Assessment of The Economy

Assessment of The Economy

India’s  economy is among the best performing in the world. The government's investment in airports, bridges and roads, and clean-energy infrastructure is visible almost everywhere. India's total output, or gross domestic product, is expected to increase 6% this year -- faster than the United States or China.

 

Tax collections

The government’s tax collections continue to grow at a fairly robust pace. Data released recently by the Controller General of Accounts shows that in the first eight months of the ongoing financial year, April-November, the Centre’s gross tax revenues grew at a healthy pace of 14.7 per cent. This is higher than the growth factored in for the full year in the Union budget. While, on the other hand, government spending is also marginally higher than its budget projections, at the current juncture, based on these trends, most analysts do not expect the government to breach its fiscal deficit target for the year.

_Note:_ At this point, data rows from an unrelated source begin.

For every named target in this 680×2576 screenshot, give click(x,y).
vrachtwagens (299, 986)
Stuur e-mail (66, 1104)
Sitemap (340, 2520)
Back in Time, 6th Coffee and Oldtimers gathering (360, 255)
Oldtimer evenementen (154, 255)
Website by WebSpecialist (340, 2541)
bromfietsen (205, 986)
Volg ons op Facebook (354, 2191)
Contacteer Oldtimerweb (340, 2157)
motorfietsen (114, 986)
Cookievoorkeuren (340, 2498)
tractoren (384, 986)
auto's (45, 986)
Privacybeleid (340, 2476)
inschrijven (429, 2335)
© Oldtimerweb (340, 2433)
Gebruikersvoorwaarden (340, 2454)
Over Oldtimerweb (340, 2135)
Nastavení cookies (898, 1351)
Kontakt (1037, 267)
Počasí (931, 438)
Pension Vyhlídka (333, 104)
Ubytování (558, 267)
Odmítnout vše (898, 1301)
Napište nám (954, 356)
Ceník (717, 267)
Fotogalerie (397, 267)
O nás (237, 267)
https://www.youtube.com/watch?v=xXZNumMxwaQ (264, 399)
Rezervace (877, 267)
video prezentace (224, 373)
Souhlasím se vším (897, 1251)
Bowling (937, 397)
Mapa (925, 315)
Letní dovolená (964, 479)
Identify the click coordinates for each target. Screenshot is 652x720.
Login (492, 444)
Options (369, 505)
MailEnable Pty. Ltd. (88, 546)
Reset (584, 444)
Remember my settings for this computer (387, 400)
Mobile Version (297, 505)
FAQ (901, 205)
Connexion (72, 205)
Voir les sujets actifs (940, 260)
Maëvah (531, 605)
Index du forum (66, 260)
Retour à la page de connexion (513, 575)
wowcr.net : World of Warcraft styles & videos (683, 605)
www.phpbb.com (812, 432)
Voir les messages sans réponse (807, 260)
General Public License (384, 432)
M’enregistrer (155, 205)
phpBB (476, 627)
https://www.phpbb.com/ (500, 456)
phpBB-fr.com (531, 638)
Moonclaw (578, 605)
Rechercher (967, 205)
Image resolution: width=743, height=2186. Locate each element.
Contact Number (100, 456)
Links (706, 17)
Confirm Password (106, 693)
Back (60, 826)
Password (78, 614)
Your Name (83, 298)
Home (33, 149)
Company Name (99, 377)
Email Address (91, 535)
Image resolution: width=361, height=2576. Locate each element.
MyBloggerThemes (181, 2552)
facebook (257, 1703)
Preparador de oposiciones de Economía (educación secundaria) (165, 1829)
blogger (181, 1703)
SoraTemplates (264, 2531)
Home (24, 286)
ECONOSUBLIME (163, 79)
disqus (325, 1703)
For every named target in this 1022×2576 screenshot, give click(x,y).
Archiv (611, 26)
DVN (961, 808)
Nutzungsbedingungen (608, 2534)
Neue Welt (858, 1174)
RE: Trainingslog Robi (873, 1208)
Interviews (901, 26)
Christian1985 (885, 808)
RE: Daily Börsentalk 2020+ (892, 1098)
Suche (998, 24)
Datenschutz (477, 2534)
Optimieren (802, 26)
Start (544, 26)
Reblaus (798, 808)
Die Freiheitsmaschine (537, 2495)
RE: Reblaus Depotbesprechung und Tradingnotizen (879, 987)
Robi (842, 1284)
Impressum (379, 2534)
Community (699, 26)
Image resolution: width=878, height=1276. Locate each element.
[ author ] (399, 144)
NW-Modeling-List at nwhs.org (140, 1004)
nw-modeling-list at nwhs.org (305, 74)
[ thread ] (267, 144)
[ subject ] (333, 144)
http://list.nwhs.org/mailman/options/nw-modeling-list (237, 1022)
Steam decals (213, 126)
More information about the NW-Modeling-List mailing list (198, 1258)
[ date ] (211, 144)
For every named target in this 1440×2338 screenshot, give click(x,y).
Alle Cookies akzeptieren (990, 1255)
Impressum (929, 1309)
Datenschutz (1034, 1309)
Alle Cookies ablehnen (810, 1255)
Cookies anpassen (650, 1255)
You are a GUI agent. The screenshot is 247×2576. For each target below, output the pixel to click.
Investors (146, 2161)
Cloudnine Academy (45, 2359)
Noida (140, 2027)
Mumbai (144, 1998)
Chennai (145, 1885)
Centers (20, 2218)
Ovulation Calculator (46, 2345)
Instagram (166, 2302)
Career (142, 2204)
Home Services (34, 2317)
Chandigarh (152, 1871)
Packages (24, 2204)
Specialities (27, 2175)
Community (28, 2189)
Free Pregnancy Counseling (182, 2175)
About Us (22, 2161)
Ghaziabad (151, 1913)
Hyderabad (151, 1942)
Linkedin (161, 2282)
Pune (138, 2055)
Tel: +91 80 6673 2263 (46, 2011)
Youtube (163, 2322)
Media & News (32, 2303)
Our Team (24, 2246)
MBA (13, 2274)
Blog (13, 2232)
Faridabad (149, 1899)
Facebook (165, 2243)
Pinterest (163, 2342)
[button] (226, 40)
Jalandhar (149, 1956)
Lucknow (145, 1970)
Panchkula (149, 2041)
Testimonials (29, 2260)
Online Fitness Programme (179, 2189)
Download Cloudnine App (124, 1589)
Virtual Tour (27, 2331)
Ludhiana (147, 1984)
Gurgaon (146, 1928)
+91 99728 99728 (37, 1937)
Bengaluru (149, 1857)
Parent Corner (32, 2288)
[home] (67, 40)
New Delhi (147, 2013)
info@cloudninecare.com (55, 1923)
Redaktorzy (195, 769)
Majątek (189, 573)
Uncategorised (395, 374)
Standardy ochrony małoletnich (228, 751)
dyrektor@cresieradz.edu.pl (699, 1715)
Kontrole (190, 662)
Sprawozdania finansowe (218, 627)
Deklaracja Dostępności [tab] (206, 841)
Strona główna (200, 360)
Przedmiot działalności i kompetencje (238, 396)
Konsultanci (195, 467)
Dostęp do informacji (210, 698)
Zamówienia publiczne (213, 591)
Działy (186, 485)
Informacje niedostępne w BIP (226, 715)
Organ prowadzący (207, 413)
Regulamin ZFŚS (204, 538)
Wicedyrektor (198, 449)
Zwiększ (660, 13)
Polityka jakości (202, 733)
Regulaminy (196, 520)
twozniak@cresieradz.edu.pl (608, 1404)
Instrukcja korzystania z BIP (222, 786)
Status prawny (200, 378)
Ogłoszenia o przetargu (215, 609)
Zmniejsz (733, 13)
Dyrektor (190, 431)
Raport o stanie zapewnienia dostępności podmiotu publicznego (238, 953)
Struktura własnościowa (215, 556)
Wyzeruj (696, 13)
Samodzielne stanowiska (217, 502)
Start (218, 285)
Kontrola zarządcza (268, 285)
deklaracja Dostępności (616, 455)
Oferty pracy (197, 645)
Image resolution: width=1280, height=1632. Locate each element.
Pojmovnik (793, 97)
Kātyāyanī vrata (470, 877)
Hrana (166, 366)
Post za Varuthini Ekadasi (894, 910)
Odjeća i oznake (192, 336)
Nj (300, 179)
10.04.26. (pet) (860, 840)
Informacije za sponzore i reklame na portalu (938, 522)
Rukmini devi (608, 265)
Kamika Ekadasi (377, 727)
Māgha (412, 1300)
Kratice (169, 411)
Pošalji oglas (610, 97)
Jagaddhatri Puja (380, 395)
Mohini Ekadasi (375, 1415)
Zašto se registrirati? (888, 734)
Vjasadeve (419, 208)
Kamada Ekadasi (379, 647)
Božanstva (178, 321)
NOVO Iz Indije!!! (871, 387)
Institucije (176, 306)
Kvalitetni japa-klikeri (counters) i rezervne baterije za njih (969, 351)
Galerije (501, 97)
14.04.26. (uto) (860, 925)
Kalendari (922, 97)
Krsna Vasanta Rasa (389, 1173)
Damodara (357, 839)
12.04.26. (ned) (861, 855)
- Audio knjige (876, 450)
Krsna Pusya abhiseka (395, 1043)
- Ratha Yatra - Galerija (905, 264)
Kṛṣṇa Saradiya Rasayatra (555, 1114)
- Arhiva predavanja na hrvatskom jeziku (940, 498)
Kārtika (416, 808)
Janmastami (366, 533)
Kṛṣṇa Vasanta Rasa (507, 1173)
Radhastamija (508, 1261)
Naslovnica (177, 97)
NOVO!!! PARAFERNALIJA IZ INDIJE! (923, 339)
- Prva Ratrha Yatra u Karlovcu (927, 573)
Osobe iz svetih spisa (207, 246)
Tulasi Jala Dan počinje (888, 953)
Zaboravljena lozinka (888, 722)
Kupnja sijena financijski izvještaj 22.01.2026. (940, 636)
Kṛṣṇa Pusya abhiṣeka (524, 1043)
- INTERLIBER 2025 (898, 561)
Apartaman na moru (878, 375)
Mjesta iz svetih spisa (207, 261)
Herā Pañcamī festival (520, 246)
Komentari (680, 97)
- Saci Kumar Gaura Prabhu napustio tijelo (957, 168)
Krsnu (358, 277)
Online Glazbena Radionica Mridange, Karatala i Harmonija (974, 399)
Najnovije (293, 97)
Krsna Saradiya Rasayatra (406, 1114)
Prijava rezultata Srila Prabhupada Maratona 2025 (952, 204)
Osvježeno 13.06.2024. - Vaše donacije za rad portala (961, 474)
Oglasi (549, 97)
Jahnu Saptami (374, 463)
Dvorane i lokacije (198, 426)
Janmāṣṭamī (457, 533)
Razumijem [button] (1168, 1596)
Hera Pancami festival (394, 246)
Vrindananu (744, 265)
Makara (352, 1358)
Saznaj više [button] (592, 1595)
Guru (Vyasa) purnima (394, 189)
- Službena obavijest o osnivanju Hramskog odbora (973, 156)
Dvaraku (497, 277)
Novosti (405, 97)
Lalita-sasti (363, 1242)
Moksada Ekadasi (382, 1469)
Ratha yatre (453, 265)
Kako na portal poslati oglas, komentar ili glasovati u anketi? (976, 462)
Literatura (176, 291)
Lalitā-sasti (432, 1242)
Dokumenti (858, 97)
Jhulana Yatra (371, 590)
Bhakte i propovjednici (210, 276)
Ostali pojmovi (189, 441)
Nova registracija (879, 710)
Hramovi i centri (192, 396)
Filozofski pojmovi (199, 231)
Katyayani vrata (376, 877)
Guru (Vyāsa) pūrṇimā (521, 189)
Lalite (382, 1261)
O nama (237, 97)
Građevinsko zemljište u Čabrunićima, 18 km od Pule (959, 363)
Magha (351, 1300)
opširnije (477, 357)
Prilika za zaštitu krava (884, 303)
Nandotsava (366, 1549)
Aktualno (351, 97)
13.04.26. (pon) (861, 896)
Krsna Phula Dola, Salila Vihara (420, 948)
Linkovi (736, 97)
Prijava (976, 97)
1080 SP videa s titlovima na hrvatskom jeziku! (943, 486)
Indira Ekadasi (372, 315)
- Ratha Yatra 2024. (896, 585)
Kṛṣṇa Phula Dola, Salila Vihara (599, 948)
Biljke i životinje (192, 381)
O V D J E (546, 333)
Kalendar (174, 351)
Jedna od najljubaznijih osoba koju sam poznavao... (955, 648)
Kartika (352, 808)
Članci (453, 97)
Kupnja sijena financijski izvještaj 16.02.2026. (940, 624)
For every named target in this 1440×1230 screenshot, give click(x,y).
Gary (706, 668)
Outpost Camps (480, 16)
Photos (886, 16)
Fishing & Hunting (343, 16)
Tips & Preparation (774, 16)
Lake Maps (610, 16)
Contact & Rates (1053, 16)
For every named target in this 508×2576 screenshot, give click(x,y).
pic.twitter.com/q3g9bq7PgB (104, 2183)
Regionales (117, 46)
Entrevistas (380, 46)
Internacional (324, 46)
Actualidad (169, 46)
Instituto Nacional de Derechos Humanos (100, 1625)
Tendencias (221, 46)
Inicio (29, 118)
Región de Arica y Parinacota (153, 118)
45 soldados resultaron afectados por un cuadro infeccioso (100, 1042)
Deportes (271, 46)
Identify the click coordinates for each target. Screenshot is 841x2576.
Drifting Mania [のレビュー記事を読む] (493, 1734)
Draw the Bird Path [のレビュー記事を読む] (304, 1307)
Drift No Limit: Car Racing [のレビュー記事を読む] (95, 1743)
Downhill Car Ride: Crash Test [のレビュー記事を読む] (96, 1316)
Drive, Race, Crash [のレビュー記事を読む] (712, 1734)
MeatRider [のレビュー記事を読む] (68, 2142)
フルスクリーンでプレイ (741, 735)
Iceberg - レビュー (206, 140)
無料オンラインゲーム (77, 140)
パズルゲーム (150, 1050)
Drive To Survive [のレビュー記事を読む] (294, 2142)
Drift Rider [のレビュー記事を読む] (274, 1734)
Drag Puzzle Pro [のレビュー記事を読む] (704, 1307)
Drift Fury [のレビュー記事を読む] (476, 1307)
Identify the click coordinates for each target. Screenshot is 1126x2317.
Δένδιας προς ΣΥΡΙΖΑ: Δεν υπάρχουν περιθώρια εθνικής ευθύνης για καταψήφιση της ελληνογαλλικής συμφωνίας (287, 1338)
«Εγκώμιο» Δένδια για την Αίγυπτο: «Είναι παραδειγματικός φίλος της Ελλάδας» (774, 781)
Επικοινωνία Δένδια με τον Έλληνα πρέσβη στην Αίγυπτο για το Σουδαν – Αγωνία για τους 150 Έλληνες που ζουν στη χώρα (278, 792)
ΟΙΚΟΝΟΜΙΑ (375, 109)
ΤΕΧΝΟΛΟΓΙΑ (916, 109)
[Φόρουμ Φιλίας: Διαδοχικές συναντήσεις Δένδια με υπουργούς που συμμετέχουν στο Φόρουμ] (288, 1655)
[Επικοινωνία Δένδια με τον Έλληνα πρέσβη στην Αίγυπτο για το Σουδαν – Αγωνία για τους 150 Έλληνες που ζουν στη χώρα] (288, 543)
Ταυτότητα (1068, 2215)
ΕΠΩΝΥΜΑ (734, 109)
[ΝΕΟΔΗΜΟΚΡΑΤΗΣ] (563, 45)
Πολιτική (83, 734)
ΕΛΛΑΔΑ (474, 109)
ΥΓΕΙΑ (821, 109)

However, data released Monday shows that GST collections grew at the slowest pace in three months in December. So far this year, GST collections have averaged Rs 1.66 lakh crore per month, up from roughly Rs 1.5 lakh crore over the same period in 2023. And while non-tax collections have been healthy, shored up by the higher than budgeted transfer from the RBI, disinvestment proceeds continue to disappoint. As against a target of Rs 61,000 crore, collections have so far touched only Rs 10,051 crore. Based on these trends, The Indian Express writes “there are expectations that direct tax collections will comfortably surpass the budget targets, and possibly offset the lower than expected excise duty collections and disinvestment proceeds.”

 

Government capex expenditure

On the expenditure side, the pace of central government capex has slowed down in the last few months, even as, for the year so far, it is up roughly 31 per cent. With elections approaching, and the model code of conduct likely to be imposed in the next quarter, the paper believes there is a likelihood of the government not meeting its capex target for the year.

 

Deficit target

There is also a concern that slower nominal GDP growth — the economy grew at 8.6 per cent in the first half of the year, as against the budget estimate of 10.5 per cent — could imply a marginally higher fiscal deficit ratio. However, in absolute terms, for now, a breach of the deficit target does not seem to be on the cards.

 

What’s holding back the economy

Alex Travelli, NYT News Service writes about possible roadblocks to India’s growth story.  “Investment by Indian companies is not keeping pace…..And while money is flying into India's stock markets, long-term investment from overseas has been declining.”

The government, he writes “will need to reduce its extraordinary spending, which could weigh on the economy if private sector money doesn't pick up.”

No one expects India to stop growing, “but a rise of 6% is not enough to meet India's ambitions. Its population, now the world's biggest, is growing. Its government has set a national goal of catching up to China and becoming a developed nation by 2047." That kind of leap will require sustained growth closer to 8% or 9% a year, most economists say.

Investors for the present,  writes Travelli “are playing it safe while the economy is signaling both strengths and weaknesses.” But China's slowdown due to geopolitical tensions with the West “present another opening for India, by motivating foreign companies to move production in China to other countries.”

The World Bank has applauded India's commitment to infrastructure spending, which ramped up during the pandemic when the private sector needed rescuing. Since then, the government has doubled down, paying for bricks-and-mortar improvement to the rickety roads, ports and power supply that once discouraged business investment.

But the World Bank, whose mission is to nudge developing economies higher, says it is critical that those billions' worth of government spending ignite a burst of corporate spending.  "To accelerate the growth of confidence, public investment is not enough," said Auguste Tano Kouamé, the World Bank's country director for India. "You need deeper reforms to make the private sector invest."